There exist infinitely may primes p such that for every k>=1,
p.2^k is not a value of Euler's totient function.
Mendelsohn [1976]

For every k>=1, there exists n such that phi(n) = k!.  
Gupta [1950]

This next is wild.  

            phi(n+1)
lim sup ______________  = oo
 n->oo      phi(n)
 
            phi(n+1)
lim inf ______________  = 0
 n->oo      phi(n)
 
Somayajulu [1950]

The set of all numbers phi(n+1)/phi(n) is dense in the set of all
positive real numbers.  

The set of all numbers phi(n+1)/n is dense in (0,1).  

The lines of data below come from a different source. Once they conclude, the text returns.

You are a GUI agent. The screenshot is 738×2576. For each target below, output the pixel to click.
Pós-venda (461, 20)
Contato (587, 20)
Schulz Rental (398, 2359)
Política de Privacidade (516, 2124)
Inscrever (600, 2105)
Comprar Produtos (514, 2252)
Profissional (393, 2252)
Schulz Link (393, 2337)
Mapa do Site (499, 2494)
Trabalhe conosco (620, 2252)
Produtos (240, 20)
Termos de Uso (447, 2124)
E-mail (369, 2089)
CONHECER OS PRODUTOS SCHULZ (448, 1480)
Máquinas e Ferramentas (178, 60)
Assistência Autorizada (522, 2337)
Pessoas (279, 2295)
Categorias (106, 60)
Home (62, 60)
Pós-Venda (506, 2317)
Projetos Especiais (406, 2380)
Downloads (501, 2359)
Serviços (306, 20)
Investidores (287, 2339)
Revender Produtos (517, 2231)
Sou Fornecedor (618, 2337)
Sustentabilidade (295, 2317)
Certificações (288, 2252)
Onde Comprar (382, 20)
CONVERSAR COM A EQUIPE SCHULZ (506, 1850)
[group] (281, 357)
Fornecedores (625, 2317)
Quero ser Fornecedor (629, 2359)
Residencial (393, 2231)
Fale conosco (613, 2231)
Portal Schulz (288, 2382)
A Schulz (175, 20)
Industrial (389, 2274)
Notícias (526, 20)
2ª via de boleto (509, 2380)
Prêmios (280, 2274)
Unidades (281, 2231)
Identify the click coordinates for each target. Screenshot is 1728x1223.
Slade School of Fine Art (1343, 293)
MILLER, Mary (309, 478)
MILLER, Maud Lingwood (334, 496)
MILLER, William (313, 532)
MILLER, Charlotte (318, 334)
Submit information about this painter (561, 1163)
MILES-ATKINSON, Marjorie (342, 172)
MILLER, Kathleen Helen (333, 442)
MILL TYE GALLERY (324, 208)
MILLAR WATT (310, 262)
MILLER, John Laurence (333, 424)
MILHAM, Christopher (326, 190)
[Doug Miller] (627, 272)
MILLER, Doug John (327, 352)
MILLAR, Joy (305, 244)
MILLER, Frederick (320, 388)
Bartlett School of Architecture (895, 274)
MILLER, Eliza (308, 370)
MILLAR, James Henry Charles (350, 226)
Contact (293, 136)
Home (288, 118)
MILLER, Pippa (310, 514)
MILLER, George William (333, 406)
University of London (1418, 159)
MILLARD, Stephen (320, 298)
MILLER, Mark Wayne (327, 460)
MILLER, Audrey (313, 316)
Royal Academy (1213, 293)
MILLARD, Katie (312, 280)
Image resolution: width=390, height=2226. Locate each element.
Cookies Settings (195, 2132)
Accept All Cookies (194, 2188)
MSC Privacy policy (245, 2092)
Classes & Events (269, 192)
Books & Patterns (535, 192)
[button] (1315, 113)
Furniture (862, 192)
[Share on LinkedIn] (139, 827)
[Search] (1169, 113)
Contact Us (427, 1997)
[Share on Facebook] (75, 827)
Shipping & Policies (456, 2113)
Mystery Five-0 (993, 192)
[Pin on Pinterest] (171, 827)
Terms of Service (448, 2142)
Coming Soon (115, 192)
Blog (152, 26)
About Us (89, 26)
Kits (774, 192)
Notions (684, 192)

Schnizel, A.        [1956]  Sur l'equation phi(x) = m.  
                    Elem. Math., 11,1956, 75-78.  
Mendelsohn, N.S.    [1976]  The equation phi(x) = k.  
                    Math. Mag., 49, 1976, 37-39.  
Gupta, H.           [1950]  On a problem of Erdos.  
                    Amer. Math. Montly, 57, 1950, 326-329.  
Somayajulu, B.S.K.R [1950]  On Euler's totient function phi(n).  
                    Math. Student, 18, 1950, 31-32.

-- 
Michael Press